Don't go getting your panties all in a bunch. Look, the bottom line is that while outsourcing hurts, it's not the end of the world. Not everybody works for large corporations you know. According to the SBA (Small Business Administration), small businesses represent 99.7 percent of all employers and small businesses employ 50.1 percent of the private work force.
So even if all of the large corporations outsourced every junior programming position, junior programming jobs would still exist, they would just be harder to find.
I have worked at too many companies where we needed coding done on the fly with proprietary systems.
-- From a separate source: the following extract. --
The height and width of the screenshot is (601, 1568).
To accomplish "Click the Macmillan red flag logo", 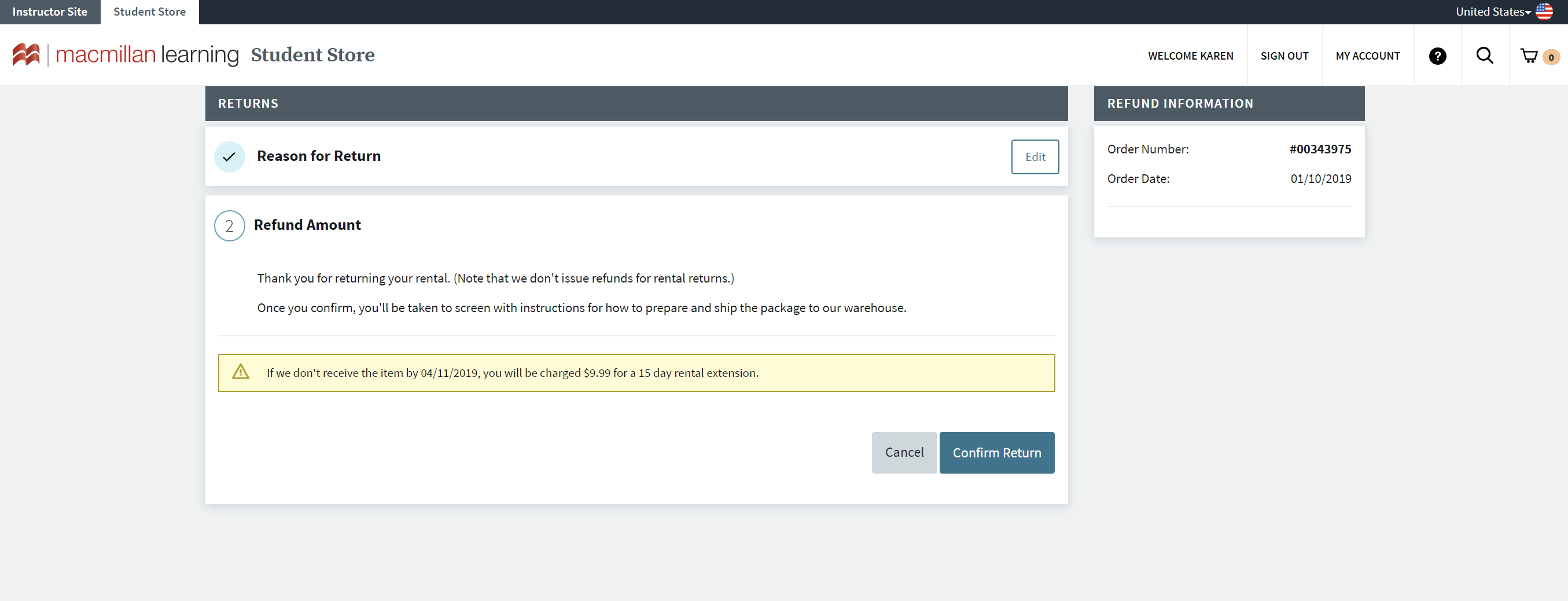I will [25, 55].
This usual meant sitting down the programmer with a customer waiting for a return call ASAP. How would I do that with a programmer in India?...
The issue is not the trees, but the forest. Even though a lot of programming jobs are best local, there can still be a huge glut.
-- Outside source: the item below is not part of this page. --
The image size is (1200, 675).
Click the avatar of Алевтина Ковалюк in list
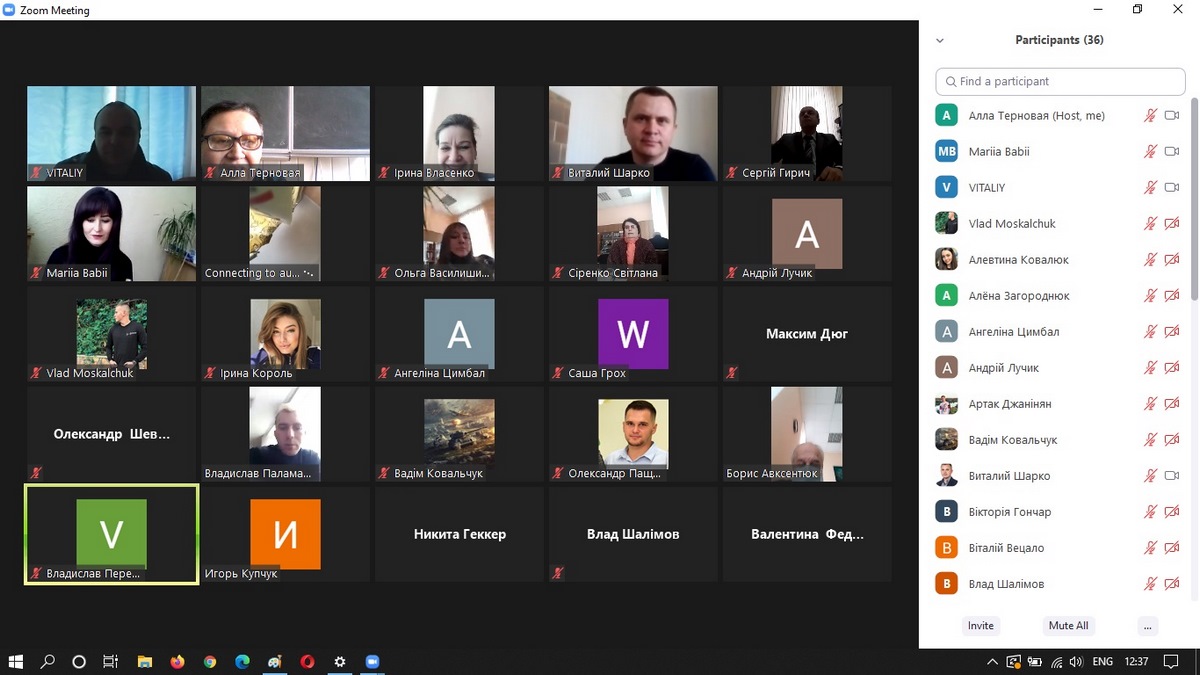click(946, 260)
Let's say there are a million programmers. 500,000,000 of those positions are foreign-able, and 500,000,000 are not.
If you stay in the job where it is not an issue, you are perhaps okay. But if you have to enter the job market for ANY reason, you are then competing with 500,000,000 other programmers out of work. There is simply too many chasing too few jobs.
Further, your boss might fire you because he knows he can get somebody cheaper (citizen or not) now that the rates are down.
Table-ized A.I.
I have been wondering, though - before I got fired, after, and even now - what if I hadn't been able to find a job? The truth is, there were several possibilities (heh, had one come in from guru.com this morning that looked like it would be a cool deal as a smalltime temp contract) - but it seems like those possibilities are dwindling. Maybe it is the economy - but then again, maybe programming is going away?
I am 31, I only have a "technical associates degree" from a small school, hardly any college experience (a couple of community college classes), no real degree. I also have a mortgage, bills and a family (well, my wife and a dog - no kids yet) to take care of. My main domain of knowledge is computing, in all of its forms - and programming specifically. This is what I love, this is what I do best. Given a job having to do with computers, an employer can expect me to work very hard to make them do what they want them to do. I know there are others that feel this way to.
I can't afford to go back to school - I don't have the time, I certainly don't have the money. I am living my life now, just wanting enough to be comfortable, and have a little fun now and then. So - serious question - what happens to a person like me if all the programming/computer jobs go away?
The outcome of such a situation doesn't seem rosy. I likely would end up in a job I would hate, doing something just to keep the roof over my head. That isn't the kind of life I am willing to lead - working at a job I hate for less money than I feel I am worth. I can't think of any job I would really like, that I have the knowledge or ability to do, that doesn't involve computers. There are jobs that I wouldn't mind doing - but I don't know if they exist, nor do I have the required experience for them even if they did?
One thing my wife and I discussed when this occurred was basically "chucking it all": Liquidating *all* of our assets, except for bare basics, buying a cheap RV, sticking the rest of the money in an account somewhere (and maybe some in an IRA) - and then becoming road hippies and travelling the continent. That would be a better life than a dead end unforgiving hateful job.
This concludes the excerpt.